O que fazer com os jovens? Por muito tempo, essa pergunta foi respondida com base na chamada teoria geracional – aquela que divide a sociedade em categorias como “baby boomers”, geração X, Y, Z, entre outras. Muitos líderes cristãos, ao observarem o distanciamento dos jovens, recorrem a esse tipo de explicação: “a geração Z é menos comprometida”, “os millennials são mais críticos da igreja” e assim por diante.

A teoria geracional propõe que pessoas nascidas em determinados períodos históricos compartilham certas características em comum. No entanto, essa abordagem tem sido alvo de diversas críticas. A principal delas é que ela generaliza excessivamente – funcionando quase como um “horóscopo” social –, ao atribuir traços de personalidade ou comportamento com base apenas na data de nascimento.

Mas será que o problema está realmente na geração ou no tempo em que todos vivemos? Talvez a melhor lente para compreender esse fenômeno seja o conceito de “espírito da época” (Zeitgeist, em alemão): um conjunto dominante de ideias, valores e atitudes que moldam uma sociedade e influenciam a todos, independentemente da idade.

A Bíblia afirma que, antes de sermos salvos, andávamos conforme o “curso deste mundo”, segundo o espírito da época (Ef 2:1-3). O apóstolo Paulo explica que essa forma de pensamento é influenciada por forças espirituais malignas – o “príncipe da potestade do ar”. Isso mostra que o espírito da época não é neutro: ele pode se opor ativamente a Deus.

Abordagens baseadas nas teorias geracionais podem oferecer alguns insights, mas tendem a estigmatizar os mais jovens, como se fossem os principais responsáveis pela crise espiritual atual. Fala-se muito em “jovens descompromissados”, “geração líquida”, “relativismo”. No entanto, esse discurso ignora o fato de que o “espírito do tempo” afeta todas as gerações – inclusive os mais velhos, que muitas vezes naturalizam, reproduzem e até defendem aspectos culturais contrários ao evangelho.

Portanto, em vez de perguntar “o que está acontecendo com os jovens?”, talvez a pergunta mais honesta seja: “O que está acontecendo com o corpo de Cristo em nosso tempo?” É preciso ir além das caricaturas geracionais e reconhecer que a crise não é apenas dos jovens. O desafio é coletivo – e a responsabilidade também.

____

> **TAREFAS**:
1) Reescreva de forma mais breve o parágrafo do texto que começa com "Abordagens baseadas nas teorias geracionais", mantendo seus fatos principais.
2) Segundo o texto, o que significa a palavra alemã Zeitgeist?
3) Escreva a continuação do texto sobre os jovens e o espírito da época, começando logo após a última frase.
Os registros não têm nenhum papel neste trabalho.

> **DADOS FORNECIDOS**:
____

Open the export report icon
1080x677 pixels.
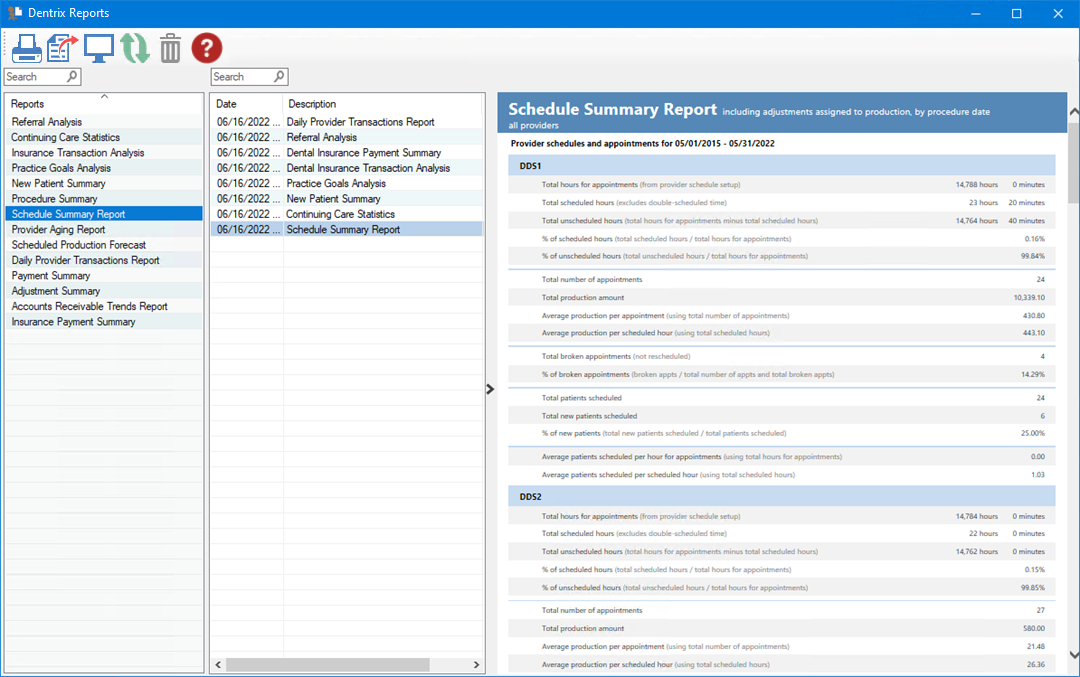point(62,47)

____

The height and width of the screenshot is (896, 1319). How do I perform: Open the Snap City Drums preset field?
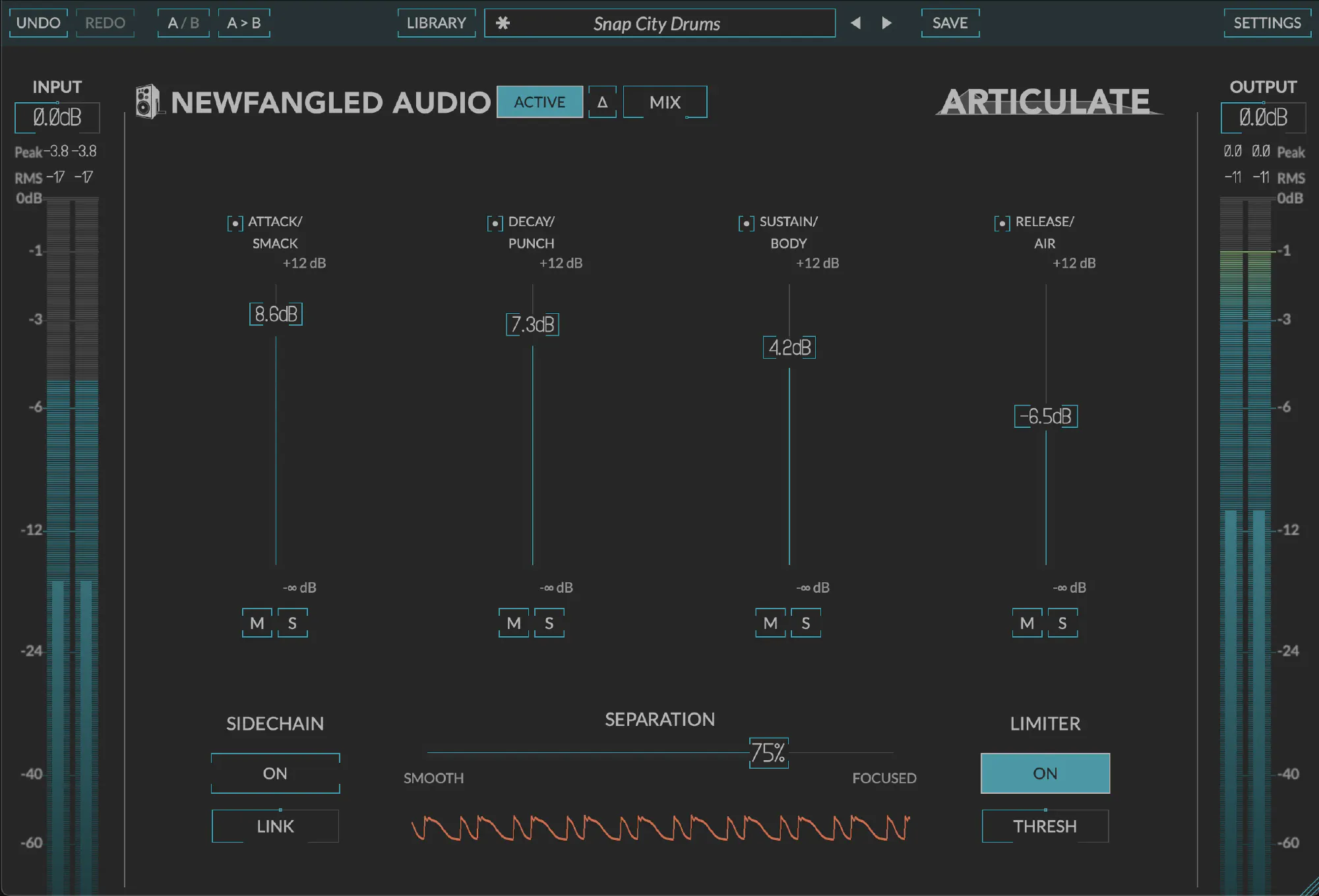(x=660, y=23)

____

> **RESPOSTAS**:
1) As teorias geracionais trazem alguns insights, mas costumam estigmatizar os jovens como principais culpados pela crise espiritual, com rótulos como "jovens descompromissados", "geração líquida" e "relativismo". Esse discurso esquece que o espírito do tempo atinge todas as gerações, inclusive os mais velhos, que muitas vezes naturalizam, reproduzem e defendem aspectos culturais contrários ao evangelho.

2) Significa "espírito da época": um conjunto dominante de ideias, valores e atitudes que moldam uma sociedade e influenciam a todos, independentemente da idade.

3)
Não é uma questão de idade

O conceito de “espírito do tempo” nos ajuda a entender que existe uma atmosfera cultural dominante que molda mentalidades, desejos e prioridades – e isso transcende faixas etárias. A obsessão pelo consumo, a busca constante por conforto, a glorificação da aparência e a desconfiança em relação às instituições são marcas do nosso tempo. E elas influenciam tanto adolescentes quanto anciãos na igreja.

As características dos “tempos difíceis” dos últimos dias, descritas em 2º Timóteo 3:1 a 5, podem ser facilmente identificadas em pessoas de qualquer idade ou orientação ideológica. Paulo retrata o espírito de uma era marcada por atitudes e comportamentos de uma sociedade decadente – um cenário que afeta inclusive os que mantêm a “aparência de piedade”.

Esse não é um problema exclusivo do século 21. Já nos dias da igreja apostólica ecoava o apelo para que os cristãos se afastassem do espírito corrompido daquela geração: “Salvem-se desta geração perversa” (At 2:40). Voltando ainda mais no tempo, os profetas do Antigo Testamento frequentemente denunciavam o espírito coletivo dominante de sua época – e muitas vezes essas advertências eram dirigidas justamente ao povo da aliança, incluindo seus reis e sacerdotes. Os padrões humanos de submissão ao espírito da época se repetem ao longo da história. Afinal, “não há nada de novo debaixo do sol” (Ec 1:9).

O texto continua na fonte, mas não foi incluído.